_DIRECTIONS FOR THIS TASK:_
What is the number of lines in the data below that contain "Myanmar"? Reply with the number only.

- - - - -

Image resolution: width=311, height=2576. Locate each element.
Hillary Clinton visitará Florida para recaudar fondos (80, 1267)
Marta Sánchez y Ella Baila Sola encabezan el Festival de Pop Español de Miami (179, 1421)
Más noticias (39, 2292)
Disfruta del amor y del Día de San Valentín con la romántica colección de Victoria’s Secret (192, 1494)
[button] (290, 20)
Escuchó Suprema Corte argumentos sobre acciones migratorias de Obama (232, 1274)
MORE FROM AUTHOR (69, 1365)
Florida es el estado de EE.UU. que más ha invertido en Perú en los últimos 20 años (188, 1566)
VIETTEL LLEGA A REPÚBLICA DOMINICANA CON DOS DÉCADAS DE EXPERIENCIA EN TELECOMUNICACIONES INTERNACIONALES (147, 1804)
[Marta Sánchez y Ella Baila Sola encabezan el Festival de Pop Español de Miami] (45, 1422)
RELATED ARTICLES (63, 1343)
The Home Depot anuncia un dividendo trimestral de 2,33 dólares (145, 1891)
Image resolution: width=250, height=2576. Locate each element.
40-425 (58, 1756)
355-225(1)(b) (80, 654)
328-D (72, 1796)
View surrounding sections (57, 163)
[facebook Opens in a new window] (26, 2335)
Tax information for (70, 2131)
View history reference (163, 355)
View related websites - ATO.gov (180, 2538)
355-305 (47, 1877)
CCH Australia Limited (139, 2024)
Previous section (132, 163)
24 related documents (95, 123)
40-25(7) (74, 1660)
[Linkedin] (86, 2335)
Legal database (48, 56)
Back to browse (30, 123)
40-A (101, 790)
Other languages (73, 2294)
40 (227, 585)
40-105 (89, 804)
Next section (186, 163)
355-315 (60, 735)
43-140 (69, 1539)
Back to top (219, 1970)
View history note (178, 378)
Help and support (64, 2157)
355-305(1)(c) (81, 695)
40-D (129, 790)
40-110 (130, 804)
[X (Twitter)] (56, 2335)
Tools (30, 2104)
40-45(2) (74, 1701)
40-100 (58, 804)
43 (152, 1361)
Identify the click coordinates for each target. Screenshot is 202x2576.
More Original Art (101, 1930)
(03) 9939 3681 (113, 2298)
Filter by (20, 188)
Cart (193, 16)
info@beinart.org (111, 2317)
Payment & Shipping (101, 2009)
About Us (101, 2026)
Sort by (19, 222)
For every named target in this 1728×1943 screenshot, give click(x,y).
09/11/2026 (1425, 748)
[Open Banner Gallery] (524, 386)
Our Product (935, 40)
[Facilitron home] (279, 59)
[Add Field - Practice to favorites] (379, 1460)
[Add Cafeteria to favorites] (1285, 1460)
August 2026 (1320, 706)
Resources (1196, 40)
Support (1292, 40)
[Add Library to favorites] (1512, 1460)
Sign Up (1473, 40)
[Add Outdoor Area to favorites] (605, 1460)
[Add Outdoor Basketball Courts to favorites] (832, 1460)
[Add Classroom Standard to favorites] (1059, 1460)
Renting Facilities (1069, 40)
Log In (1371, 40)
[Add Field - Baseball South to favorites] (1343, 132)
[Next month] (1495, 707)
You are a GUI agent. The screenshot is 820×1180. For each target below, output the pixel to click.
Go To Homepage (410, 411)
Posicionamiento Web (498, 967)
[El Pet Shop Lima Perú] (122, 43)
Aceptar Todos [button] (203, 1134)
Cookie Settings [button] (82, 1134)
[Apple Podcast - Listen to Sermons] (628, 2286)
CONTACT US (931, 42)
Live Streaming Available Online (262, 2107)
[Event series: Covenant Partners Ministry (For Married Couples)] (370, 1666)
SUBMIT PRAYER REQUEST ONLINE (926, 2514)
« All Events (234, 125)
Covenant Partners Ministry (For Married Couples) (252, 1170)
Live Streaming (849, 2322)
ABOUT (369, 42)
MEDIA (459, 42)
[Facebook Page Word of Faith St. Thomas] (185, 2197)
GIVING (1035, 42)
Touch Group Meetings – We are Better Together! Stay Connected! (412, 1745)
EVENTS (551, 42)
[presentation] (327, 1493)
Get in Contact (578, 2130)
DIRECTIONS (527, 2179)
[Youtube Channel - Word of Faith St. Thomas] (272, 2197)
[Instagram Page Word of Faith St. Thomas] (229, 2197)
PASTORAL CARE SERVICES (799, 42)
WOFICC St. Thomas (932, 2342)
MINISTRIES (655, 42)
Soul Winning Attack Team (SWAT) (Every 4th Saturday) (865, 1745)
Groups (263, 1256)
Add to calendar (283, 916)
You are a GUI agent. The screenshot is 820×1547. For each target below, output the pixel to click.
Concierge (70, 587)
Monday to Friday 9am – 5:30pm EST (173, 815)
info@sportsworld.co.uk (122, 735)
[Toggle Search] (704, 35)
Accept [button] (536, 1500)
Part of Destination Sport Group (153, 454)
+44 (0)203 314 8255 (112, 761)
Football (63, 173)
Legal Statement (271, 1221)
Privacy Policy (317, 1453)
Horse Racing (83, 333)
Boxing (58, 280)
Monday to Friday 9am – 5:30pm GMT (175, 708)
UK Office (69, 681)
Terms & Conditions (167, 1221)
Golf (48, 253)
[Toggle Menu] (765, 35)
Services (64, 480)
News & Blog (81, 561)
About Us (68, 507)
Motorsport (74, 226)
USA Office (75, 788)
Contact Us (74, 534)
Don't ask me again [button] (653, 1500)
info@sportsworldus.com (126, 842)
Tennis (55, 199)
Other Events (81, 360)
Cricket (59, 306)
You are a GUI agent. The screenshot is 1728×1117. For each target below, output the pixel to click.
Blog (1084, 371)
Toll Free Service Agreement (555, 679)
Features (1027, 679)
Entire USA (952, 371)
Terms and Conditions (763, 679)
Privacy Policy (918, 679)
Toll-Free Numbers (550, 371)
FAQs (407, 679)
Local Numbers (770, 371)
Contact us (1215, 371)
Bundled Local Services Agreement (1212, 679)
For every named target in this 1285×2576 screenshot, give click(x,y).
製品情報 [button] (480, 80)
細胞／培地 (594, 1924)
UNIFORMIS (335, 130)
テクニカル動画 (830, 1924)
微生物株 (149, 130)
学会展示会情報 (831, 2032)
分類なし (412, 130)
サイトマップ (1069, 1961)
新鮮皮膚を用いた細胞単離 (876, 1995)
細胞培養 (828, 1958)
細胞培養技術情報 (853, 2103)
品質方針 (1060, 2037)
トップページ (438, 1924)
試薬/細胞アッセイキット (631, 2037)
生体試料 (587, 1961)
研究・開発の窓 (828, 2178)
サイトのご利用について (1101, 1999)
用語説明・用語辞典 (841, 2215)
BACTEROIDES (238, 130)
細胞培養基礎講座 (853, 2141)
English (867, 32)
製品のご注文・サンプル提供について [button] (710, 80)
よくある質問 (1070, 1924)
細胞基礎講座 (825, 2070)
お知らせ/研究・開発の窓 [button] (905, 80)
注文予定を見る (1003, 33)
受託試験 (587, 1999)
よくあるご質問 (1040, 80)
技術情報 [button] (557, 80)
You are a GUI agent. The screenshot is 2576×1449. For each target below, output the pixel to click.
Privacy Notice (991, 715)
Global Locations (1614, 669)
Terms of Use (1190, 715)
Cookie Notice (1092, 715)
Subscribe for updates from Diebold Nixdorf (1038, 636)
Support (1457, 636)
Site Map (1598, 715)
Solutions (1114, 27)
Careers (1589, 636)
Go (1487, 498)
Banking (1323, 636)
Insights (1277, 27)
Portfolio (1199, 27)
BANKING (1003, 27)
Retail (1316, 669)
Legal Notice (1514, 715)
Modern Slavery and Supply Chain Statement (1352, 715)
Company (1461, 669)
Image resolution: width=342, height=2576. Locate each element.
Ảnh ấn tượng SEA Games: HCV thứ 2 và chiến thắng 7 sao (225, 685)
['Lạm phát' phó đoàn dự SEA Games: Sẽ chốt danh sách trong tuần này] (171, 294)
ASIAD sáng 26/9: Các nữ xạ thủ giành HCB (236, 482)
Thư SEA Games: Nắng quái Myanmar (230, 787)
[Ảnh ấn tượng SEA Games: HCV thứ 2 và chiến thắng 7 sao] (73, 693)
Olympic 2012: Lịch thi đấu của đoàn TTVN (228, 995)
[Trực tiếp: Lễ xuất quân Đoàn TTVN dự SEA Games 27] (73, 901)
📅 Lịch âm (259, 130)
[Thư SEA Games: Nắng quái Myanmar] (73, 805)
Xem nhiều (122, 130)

- - - - -

_RESULT BELOW:_
2